Nov 03, 2008 11:18
We made it through Halloween. I was working on Gabriel's costume up until about an hour before we had to leave the house, but we made it. Sean dressed up as a Native American, Caitlin was a fairy and Gabriel was a bumblebee. I didn't get any pictures of Gabriel dressed up because we were in such a hurry, but he'll be easy to dress up again and get some pictures.
We went to Andy's mother's church (we live out in the middle of nowhere so trick or treating would be impossible) where they had a church carnival for the kids. There were lots of games and probably ten different inflatables for the kids to play on. Caitlin and Sean liked the giant slide the best, but the games were a big hit for Sean too. Thankfully this isn't a church that does Trunk or Treat, which I think is one of the dumbest things ever thought up and completely ruins Halloween.

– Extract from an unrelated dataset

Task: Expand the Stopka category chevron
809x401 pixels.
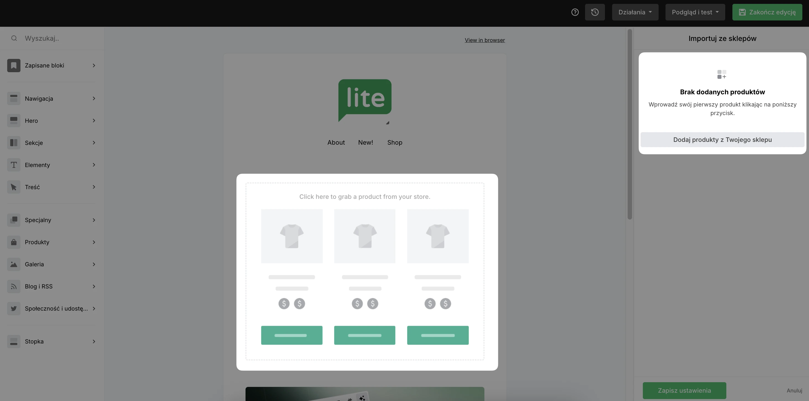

Gabriel is five months old and is so desperate to crawl. He can't sit up yet, but it won't be long before he figures out how to really crawl. He already pulls himself around, does funny push-ups and can move his knees resulting in him falling flat on his nose.
I'm going through the mass hair loss that happens after pregnancy. I HATE this period. There is hair everywhere and all over me. It doesn't help that I haven't had my hair cut in about a year so it's pretty long now. I want a hair cut. I don't know when it happened but I've turned into "that mom". I never wear make up or even look in the mirror before I walk out the door. I have one pair of jeans and maybe five t-shirts that I wear when I'm out and my hair is in a constant ponytail. Last night I looked in the mirror while brushing my teeth and saw the beginnings of a wrinkle across my forehead. I'm 26, what the fuck is going on that I'm starting to get wrinkles?! It's fucking depressing. I got into a funk last night because I miss getting to be a girl instead of just a mom. I miss being able to take baths, paint my nails and do my hair. I miss being able to drink a glass of wine without a baby trying to kick it out of my hand or drink it themselves. Andy keeps telling me it will get better and I know it will, but it kind of rubs me the wrong way when he tells me that. I love him, and I know that he is tired and stressed too, but he goes out with his friends twice a month while I take care of the kids. He stays up after I go to bed with Gabriel and the kids are asleep and can watch tv or get online in peace. I can't go out, we tried one night and I had to come home because Gabriel won't take a bottle.
Anyway, this wasn't supposed to be as depressing as it turned out to be so I'm going to stop now before it gets worse.